THINGS TO DO:
[1] In the text on It's a Wonderful Life, why did Stern decide to publish his story himself? Answer in one to three sentences.
[2] Reproduce the section of the text on It's a Wonderful Life that begins with the words "The movie takes" and ends with the words "by Lionel Barrymore.".

DOCUMENT TEXT:

This morning I invite us to tackle an Americanized version of A Christmas Carol, known as The Greatest Story written by Philip Van Doren Stern. Discouraged that no magazine would publish his story, Stern decided to publish it himself. He printed two hundred copies and mailed them to his friends as Christmas cards. One went to his Hollywood agent who asked permission to sell the story to the "movies." In 1945 Liberty Films Corporation, a movie company started by Frank Capra after World War II, bought the film rights to Stern's story. The name was changed to It's a Wonderful life.

The movie takes place in a little town called Bedford Falls, and it depicts the life of George Bailey, played by Jimmy Stewart. It begins with George as a young boy, working in a drugstore, and playing with his brother and friends. The movie then jumps to later years, when George is a young man, falls in love and marries Mary, played by Donna Reed. George's father was in the loan business. After his father's sudden death it falls to George to continue the business. It is a struggle, but he is able to give loans to many citizens in the town to help them build their homes and businesses. George raises a family, struggles with his loan business, and is always competing with the "richest and meanest man in the county," Mr. Potter, played by Lionel Barrymore.

On Christmas Eve day, George's uncle inadvertently loses a large $8,000 deposit of George's loan business that was to be placed in the bank. With a bank examiner auditing the books that day, this loss threatens to ruin George's loan business, and may in fact even cause him to go to jail. In desperation, George humbles himself and asks Mr. Potter for a loan. Potter turns him down. George becomes so frantic that he yells at his wife and children and runs off into the night.

MATERIAL:
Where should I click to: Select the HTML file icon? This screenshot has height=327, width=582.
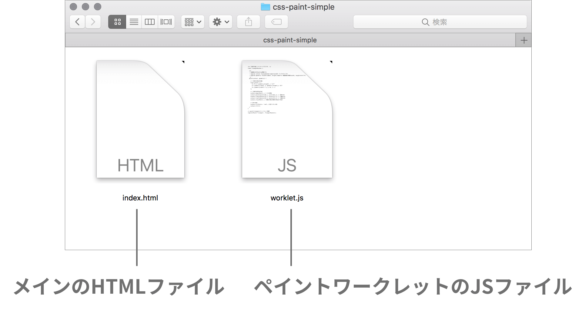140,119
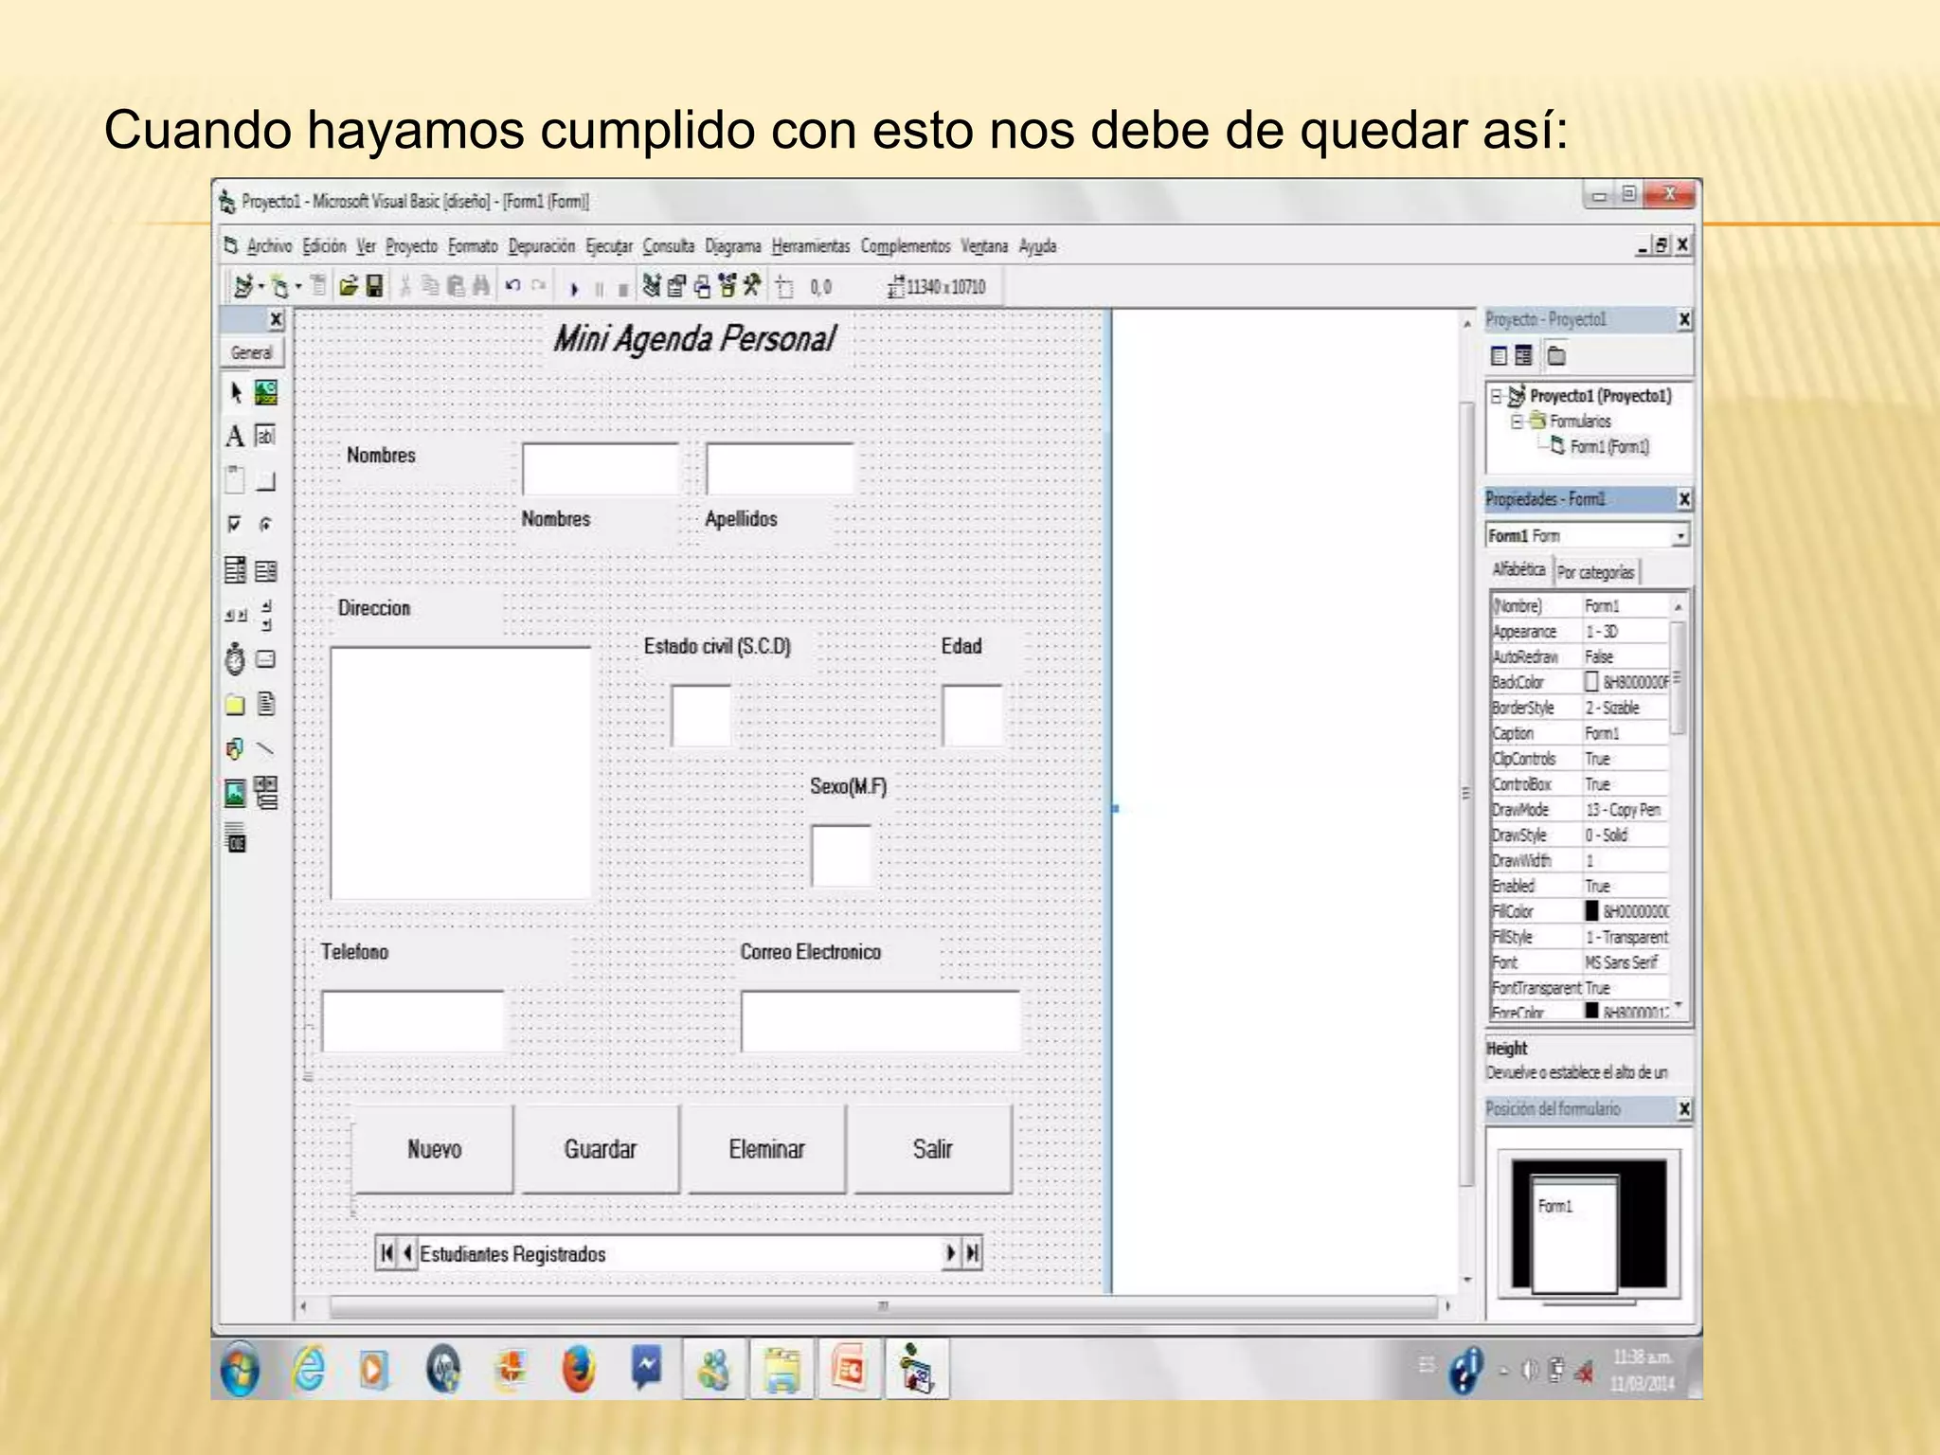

RESPONSES TO THE TASKS:
[1] Stern published the story himself because he was discouraged that no magazine would publish it.

[2]
The movie takes place in a little town called Bedford Falls, and it depicts the life of George Bailey, played by Jimmy Stewart. It begins with George as a young boy, working in a drugstore, and playing with his brother and friends. The movie then jumps to later years, when George is a young man, falls in love and marries Mary, played by Donna Reed. George's father was in the loan business. After his father's sudden death it falls to George to continue the business. It is a struggle, but he is able to give loans to many citizens in the town to help them build their homes and businesses. George raises a family, struggles with his loan business, and is always competing with the "richest and meanest man in the county," Mr. Potter, played by Lionel Barrymore.